Music Review: Swingle Bells – Brass With Bells On, Or Santas Of Swing

December 16, 2023

 

By BRUCE DENNILL

 

Swingle Bells / Directed by Daniel Geddes / Teatro, Montecasino, Fourways, Johannesburg

 

Swing music speaks to the way the songs performed in that style feel – it makes you want to dance. It also refers to the way the music is played, with musicians accenting different parts of already jazzy patterns to give tunes swagger or suavity or whatever is required. And it traditionally makes a certain visual impression too, with tuxedos de rigueur, the horn section seated in banked rows – saxophones, then trombones and trumpets at the top – a set-up that both looks classy and means the layered sound hits the audience full in the face, opposite the rhythm section (piano, keyboard, guitar, upright bass, percussion and drums).

Those are the basics. If you want to stage a show that declares your love for the genre, all of that must be in place as the curtain rises, and if those elements are well done to begin with, it’s likely that the very least the production will offer is solid entertainment.

Swingle Bells, featuring Jonathan Roxmouth in front of the Johannesburg Big Band, begins at a level consistent with best swing specials most South African will be familiar with – lavish Vegas specials featuring Frank Sinatra and the like, watched over decades as part of holiday television programming – gives things a twist of local colour and a scattering of quality dad jokes and maintains or builds from there.

Jason Fritz’s set design, using candy cane-shaped LED screens and other large projections, is a festive explosion of Christmas colour and iconography that almost manages to keep up with the extravagant range of dinner jackets Roxmouth sports throughout the concert.
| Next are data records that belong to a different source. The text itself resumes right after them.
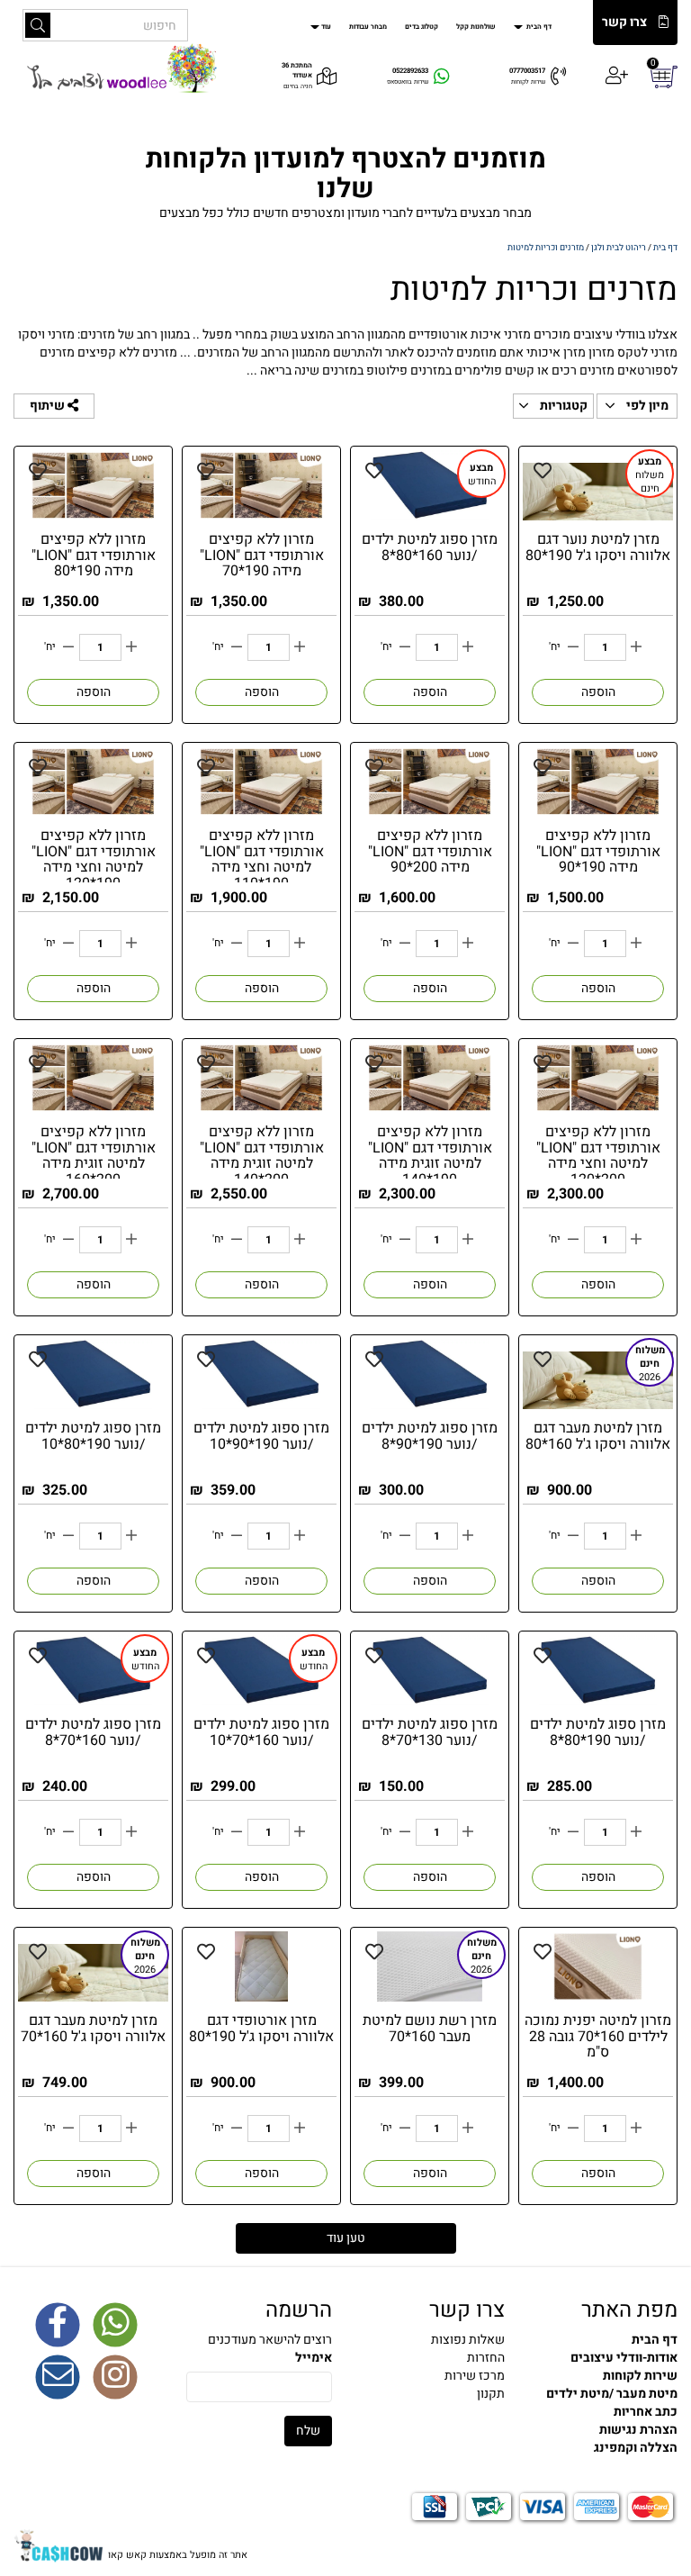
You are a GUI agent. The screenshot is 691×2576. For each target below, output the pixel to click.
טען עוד (346, 2237)
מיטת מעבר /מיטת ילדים (612, 2393)
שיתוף (48, 405)
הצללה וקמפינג (175, 118)
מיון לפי (646, 405)
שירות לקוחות (528, 81)
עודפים (246, 118)
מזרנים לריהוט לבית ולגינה (428, 118)
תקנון (491, 2393)
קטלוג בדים (421, 27)
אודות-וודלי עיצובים (624, 2357)
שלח (308, 2430)
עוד (326, 27)
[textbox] (432, 2358)
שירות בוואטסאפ (407, 81)
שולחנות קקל (476, 27)
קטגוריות (562, 405)
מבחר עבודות (368, 27)
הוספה (598, 691)
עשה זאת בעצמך (320, 118)
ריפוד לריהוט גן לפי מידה (551, 118)
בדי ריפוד (112, 118)
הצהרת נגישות (638, 2429)
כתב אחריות (646, 2411)
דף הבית (538, 27)
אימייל (313, 2358)
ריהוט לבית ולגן (653, 118)
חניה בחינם (297, 86)
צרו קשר (624, 23)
Add to that a lighting design by Oliver Hauser – beautiful fittings that descend and ascend and change colour to frame and augment the performances, in addition to spots and gels and the more conventional theatre technology options – that should already have the next awards season wrapped up and just being in the room is a buzz.
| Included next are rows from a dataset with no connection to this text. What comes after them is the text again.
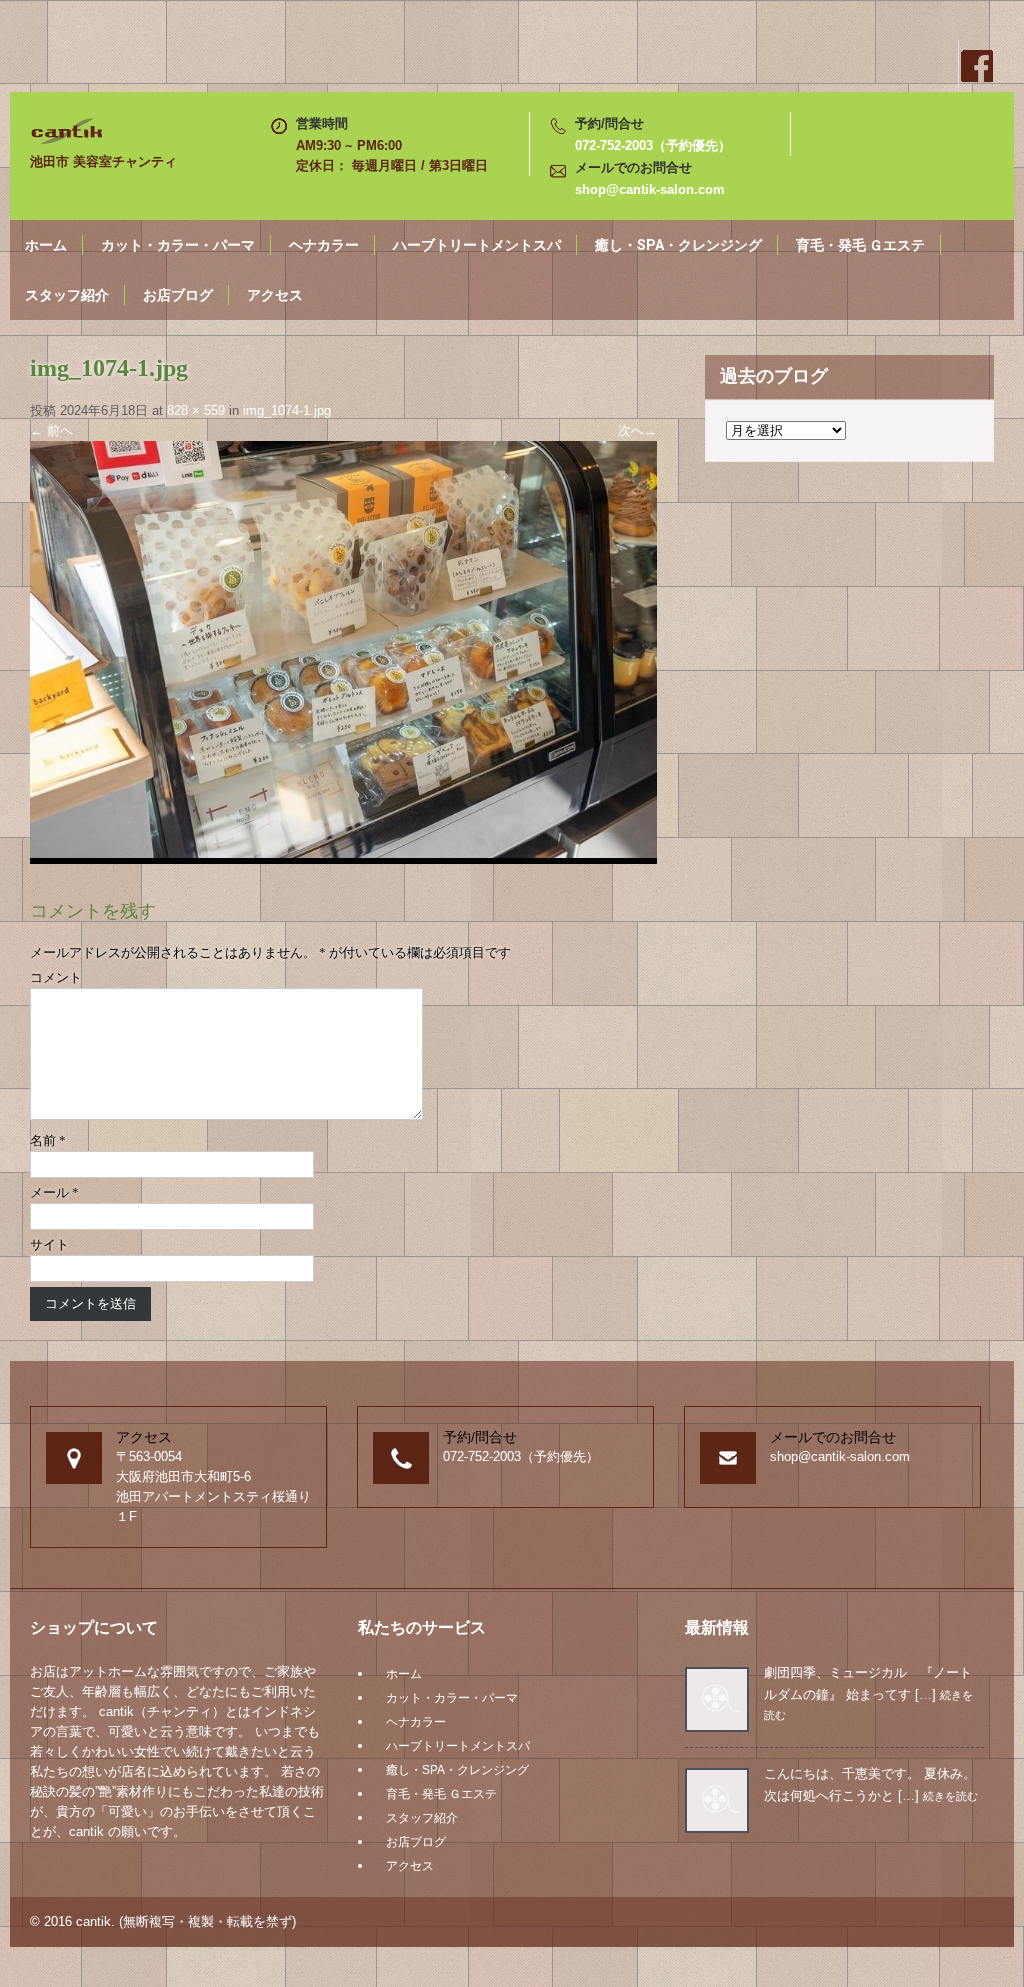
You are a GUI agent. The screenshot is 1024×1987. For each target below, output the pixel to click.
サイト (49, 1244)
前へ (51, 430)
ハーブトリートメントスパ (477, 245)
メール (54, 1192)
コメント (56, 977)
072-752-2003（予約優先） (653, 145)
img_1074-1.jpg (287, 410)
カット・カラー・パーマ (178, 245)
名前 (48, 1140)
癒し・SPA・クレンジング (678, 245)
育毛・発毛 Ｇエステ (860, 245)
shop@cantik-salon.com (650, 189)
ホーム (46, 245)
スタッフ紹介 (67, 295)
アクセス (275, 295)
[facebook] (976, 66)
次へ (637, 430)
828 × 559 (196, 410)
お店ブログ (178, 295)
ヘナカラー (324, 245)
The music is as striking, happily, with the overture introducing the sheer power of the Johannesburg Big Band as well as Adam Howard’s energetic, assured conducting. Roxmouth’s arrangements for a classily curated clutch of Christmas songs and associated music (Ave Maria is a particularly beautiful peripheral inclusion) are fantastic, adding freshness for listeners who don’t understand or care about the theory and testing the virtuosity of the band, which is saying something when considering the deserved reputations of such players as Rob Watson (drums), David Cousins (piano), Marcus Wyatt (trumpet), to – unfairly – highlight just a few of the musicians. Howard also provides a couple of the show’s highlights when he steps out from behind his podium to play his cornet, the instrument that put him on the road, as a child, to what is he is doing now as a producer, on stage and in studio. Guest vocalists Monique Steyn and Timothy Moloi both do well, with the former having a particularly pleasing tone.
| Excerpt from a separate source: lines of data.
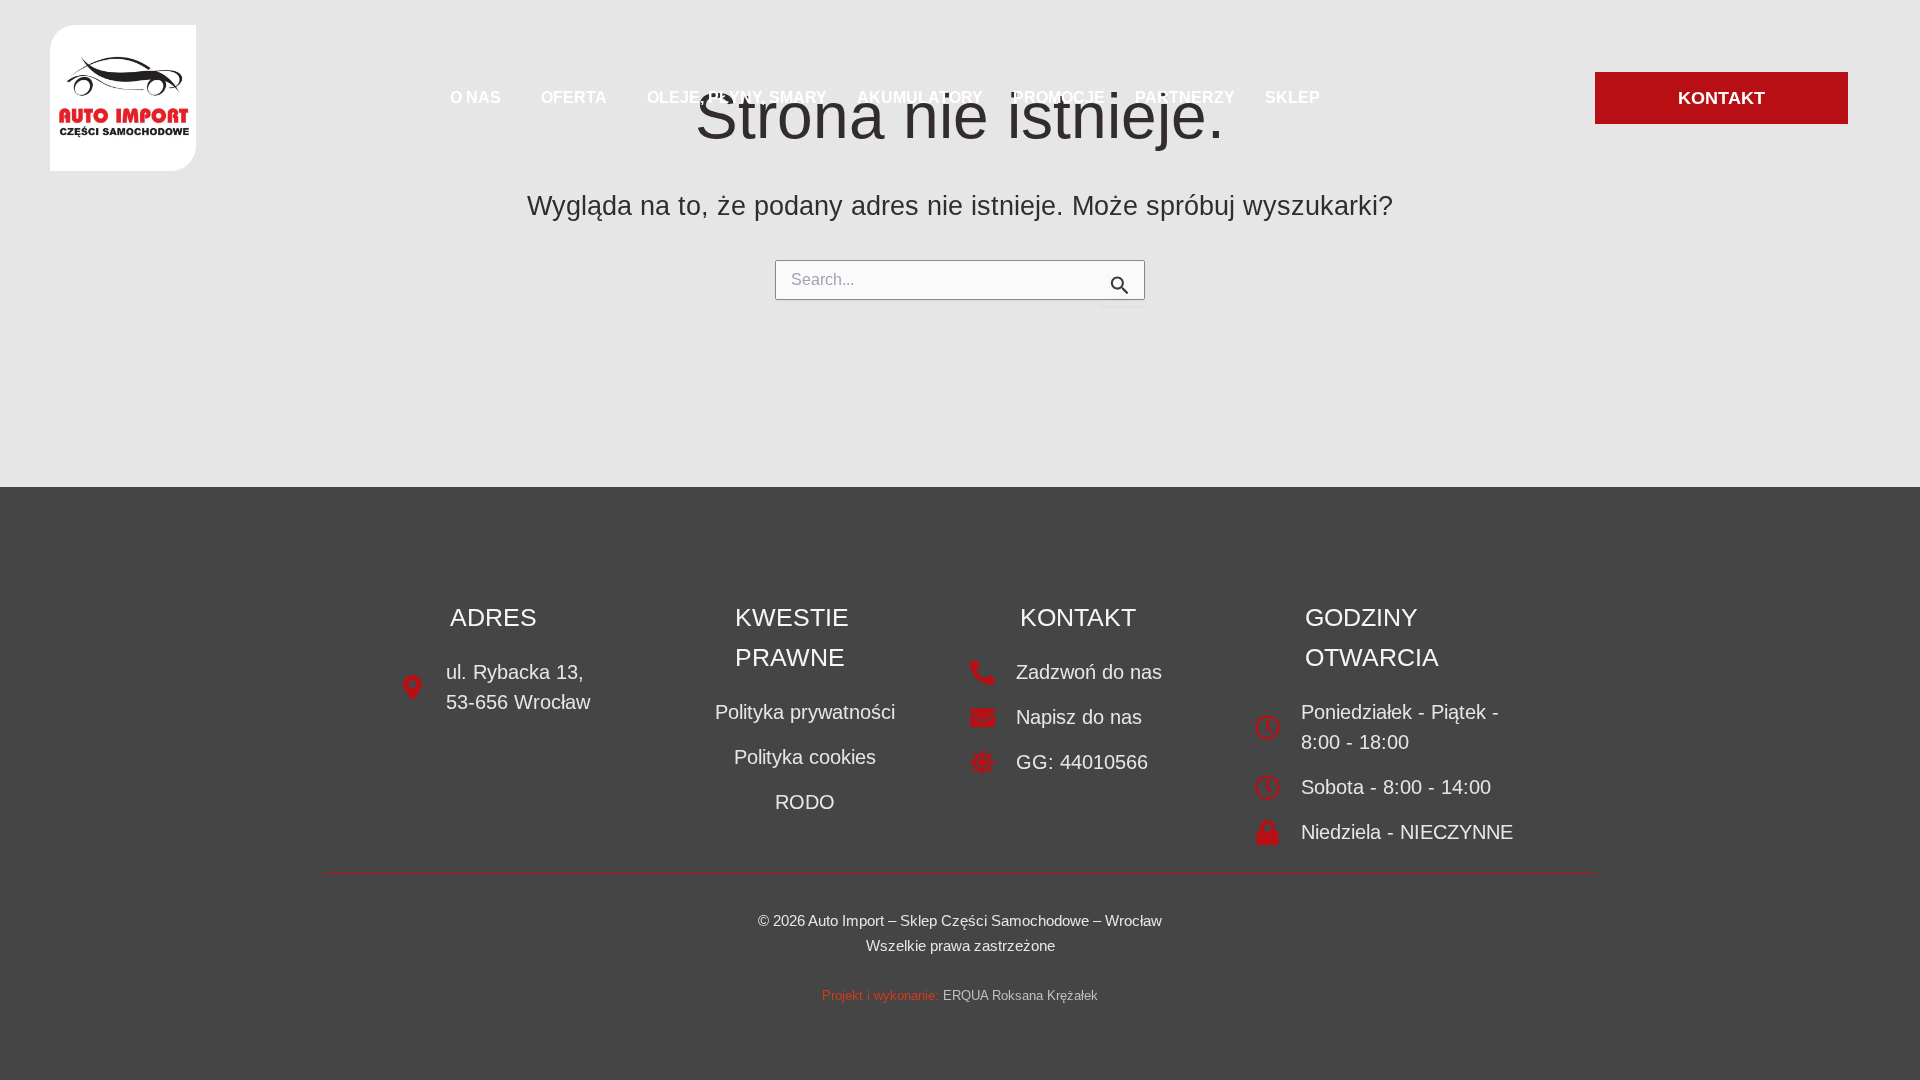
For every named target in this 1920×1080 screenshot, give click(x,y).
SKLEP (1292, 97)
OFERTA (574, 97)
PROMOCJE (1059, 97)
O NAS (475, 97)
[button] (480, 98)
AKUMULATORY (920, 97)
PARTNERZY (1185, 97)
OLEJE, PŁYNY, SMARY (737, 97)
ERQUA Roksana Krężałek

But ultimately, Roxmouth owns the stage, guiding the flow with his patented patter and singing superbly throughout. He’s a ringmaster, including the band, his guests and the audience in rehearsed segments that have the light-hearted feel of improv and making light of the occasional unrehearsed moment – always part of live performance – so that there is no interruption in tone or continuity.

There are moments of intimacy among all the opulence that provide great emotional balance. Both Roxmouth and Howard, the piece’s core collaborators, dedicate pieces to their parents and there are flashes – unplanned, almost certainly – when Roxmouth, on hearing a certain musical phrase or watching a particular musician do something extraordinary, can’t wipe a goofy grin off his face. He’s a self-confessed sucker for Christmas joy, and watching him experience it spontaneously, and live, adds an extra sheen to proceedings.

A brilliantly put together and presented concert for anyone who responds to the holiday spirit or top-level musicianship, or both.